Start of Exercise data

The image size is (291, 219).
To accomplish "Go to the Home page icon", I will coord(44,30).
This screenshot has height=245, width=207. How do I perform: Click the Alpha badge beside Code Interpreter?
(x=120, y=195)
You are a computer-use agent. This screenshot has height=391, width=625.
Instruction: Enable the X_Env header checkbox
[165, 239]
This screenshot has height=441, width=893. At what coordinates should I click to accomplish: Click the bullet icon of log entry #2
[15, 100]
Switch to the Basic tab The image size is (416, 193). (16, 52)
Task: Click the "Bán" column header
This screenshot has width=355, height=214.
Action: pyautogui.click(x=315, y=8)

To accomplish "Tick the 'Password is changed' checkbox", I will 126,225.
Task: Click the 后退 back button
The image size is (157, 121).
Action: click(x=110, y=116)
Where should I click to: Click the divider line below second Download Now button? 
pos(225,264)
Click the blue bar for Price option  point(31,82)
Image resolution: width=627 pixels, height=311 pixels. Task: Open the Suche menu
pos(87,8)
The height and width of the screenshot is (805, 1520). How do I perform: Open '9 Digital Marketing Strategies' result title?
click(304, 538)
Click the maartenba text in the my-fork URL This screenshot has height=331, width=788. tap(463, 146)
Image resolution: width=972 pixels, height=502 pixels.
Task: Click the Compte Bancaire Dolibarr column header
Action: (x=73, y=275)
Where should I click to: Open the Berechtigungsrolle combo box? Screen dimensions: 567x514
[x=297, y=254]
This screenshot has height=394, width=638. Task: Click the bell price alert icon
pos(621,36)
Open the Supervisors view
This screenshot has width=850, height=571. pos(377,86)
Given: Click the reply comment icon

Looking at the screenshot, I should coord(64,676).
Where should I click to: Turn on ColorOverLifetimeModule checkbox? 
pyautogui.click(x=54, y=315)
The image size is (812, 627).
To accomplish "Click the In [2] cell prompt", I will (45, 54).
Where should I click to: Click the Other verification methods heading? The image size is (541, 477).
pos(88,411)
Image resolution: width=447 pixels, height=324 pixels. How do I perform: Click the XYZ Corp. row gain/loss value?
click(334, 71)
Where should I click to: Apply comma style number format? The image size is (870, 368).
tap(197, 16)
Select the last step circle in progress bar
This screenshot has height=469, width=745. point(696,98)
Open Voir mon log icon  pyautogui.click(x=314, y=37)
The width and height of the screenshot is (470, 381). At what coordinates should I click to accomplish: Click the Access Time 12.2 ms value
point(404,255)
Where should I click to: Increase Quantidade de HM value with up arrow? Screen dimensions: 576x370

End of Exercise data

§ **Exercise directions**:
Would you copy out each line of the records above where the word "will" occurs?

§ **Written answer**:
To accomplish "Go to the Home page icon", I will coord(44,30).
To accomplish "Tick the 'Password is changed' checkbox", I will 126,225.
To accomplish "Click the In [2] cell prompt", I will (45, 54).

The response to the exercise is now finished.